Santos is heartened by the news, but points out that the influx of beds won’t get Brampton anywhere near the provincial average. Plus, before shovels go in the ground, the city must somehow come up with $125 million to cover its share of capital and equipment costs. Brampton, Santos argues, deserves better. “People who live here work in logistics, food manufacturing, or trucking,” she says. “They worked all through the pandemic to keep the province moving and fed, risking their lives for the rest of us.” Surely, she argues, we owe her city more support than we’ve shown. I asked Santos what she will do once the Peel Memorial expansion gets underway. She responded bluntly: “I’ll start fighting for a third hospital.”

The rest of us need to take up some version of that fight—and we need to accept the costs that expanded health care will impose. One of the many casualties of COVID is our collective faith in the hospital system. Just before the pandemic, a survey commissioned by the think tank SecondStreet.org found that 51 percent of Canadians believe they should be allowed to purchase health care from private clinics. Two years later, that number had jumped to 62 percent.

Of course, health care in Canada has never been fully public. In addition to vision care, dental care, pharmacare, and psychiatry, Canadians are now increasingly buying diagnostic scans, hip and knee replacements, and even cancer treatments from a small but growing network of private clinics, some of them operating within strict regulatory limits and some of them questionably legal and fighting for their survival in court. When, in the last federal election, Conservative leader Erin O’Toole suggested expanding private care options for Canadians, the prime minister demonized him as an enemy of the public system. But if the goal really is to defend that system, the best thing our politicians can do is invest in it.

This means heeding the advice of the Health Services Restructuring Commission and building up non-hospital resources.

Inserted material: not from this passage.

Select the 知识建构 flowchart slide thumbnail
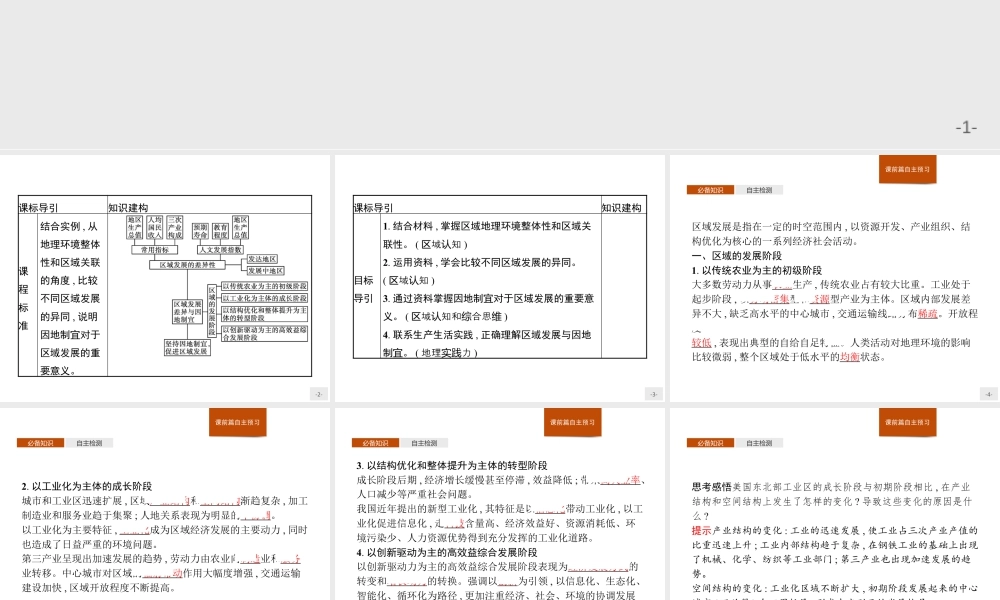 click(x=165, y=279)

To that end, the federal government’s promise of a future pharmacare package is encouraging, although the details haven’t been announced. And the province’s commitment to building 30,000 long-term-care beds is surely better than nothing, although it’s insufficient to keep pace with demand. In addition to these undertakings, we desperately need sustained investment in homecare and psychiatric care—services that keep patients out of hospitals or enable hospitals to quickly discharge them after only the briefest stays. We also need a better, more transparent process—based on population growth, not political calculus—for deciding where new hospitals get built. And we need to revoke the requirement that cash-strapped municipalities must somehow fundraise for the health infrastructure they so clearly need.

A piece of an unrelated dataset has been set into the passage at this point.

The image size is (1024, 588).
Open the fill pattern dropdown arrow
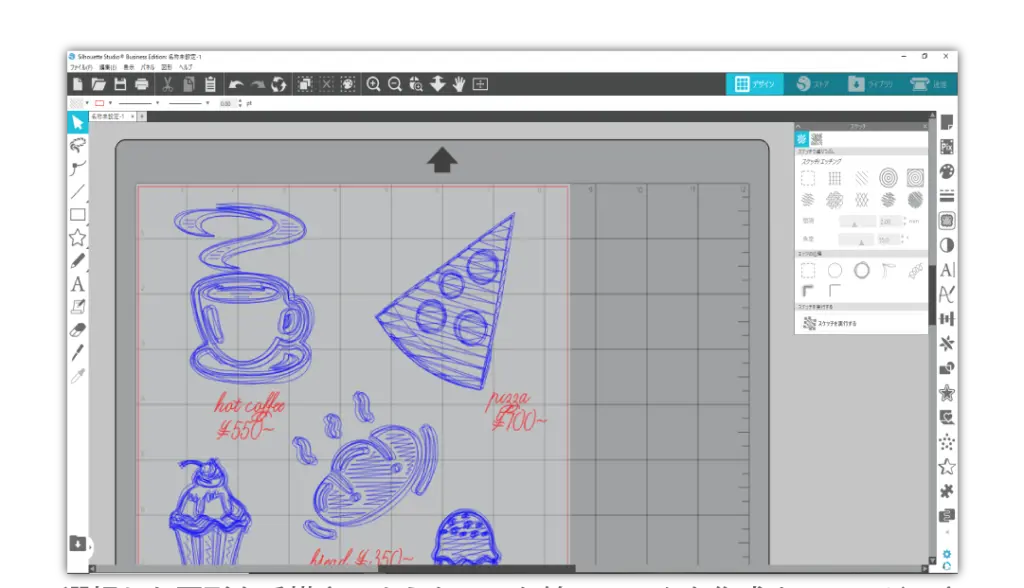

Without these measures, faith in the system will continue to erode. Poor Canadians will accept subpar health care, and everybody else will seek treatment wherever they can. The system will become two-tiered, not by design but rather by default.

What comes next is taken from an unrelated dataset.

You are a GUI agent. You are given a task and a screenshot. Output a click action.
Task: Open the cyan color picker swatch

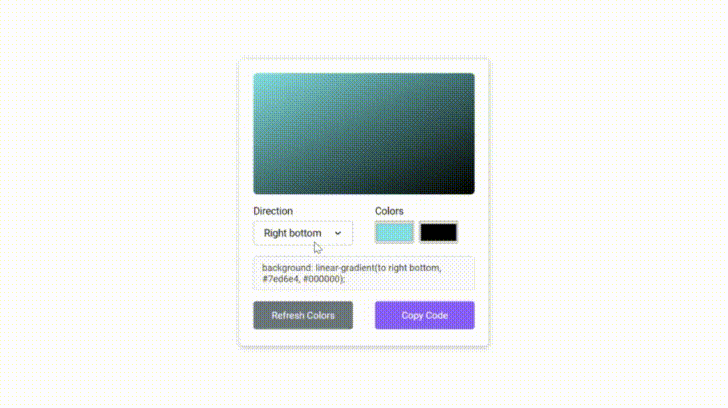click(x=394, y=232)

Is another future possible? In a world of budget deficits, rising interest rates, and ballooning national defence costs, is it even thinkable for our government to bankroll health care expansion? I put this question to Wardle, of Preyra Solutions Group, who responded by quoting the economist John Maynard Keynes: “Anything we can actually do, we can afford.” Keynes’s point was that, in wealthy countries, the resources exist for virtually any public-works initiative, so long as citizens believe in the project and gamely accept the costs. Do we still feel this way in Canada? Are we willing to spend generously to save the system we have? There’s no better time to ask ourselves those questions. Meanwhile, individual Canadians will be asking another question: Is there some other way for my loved ones and I to get the care we need?

Throughout the pandemic, Adele MacKenzie, the Brampton woman whose daughter has complex mental health needs, continued to spend nights waiting, masked and sanitized, in the psychiatric ER. Now, in desperation, she’s contemplating private options for her daughter—perhaps a residential service that has psychologists, psychiatrists, and youth counsellors all under one roof. She’s hoping her ex-husband will cover his share, otherwise the fees might bankrupt her. “It’s expensive,” she acknowledges, “but at least you get what you pay for.”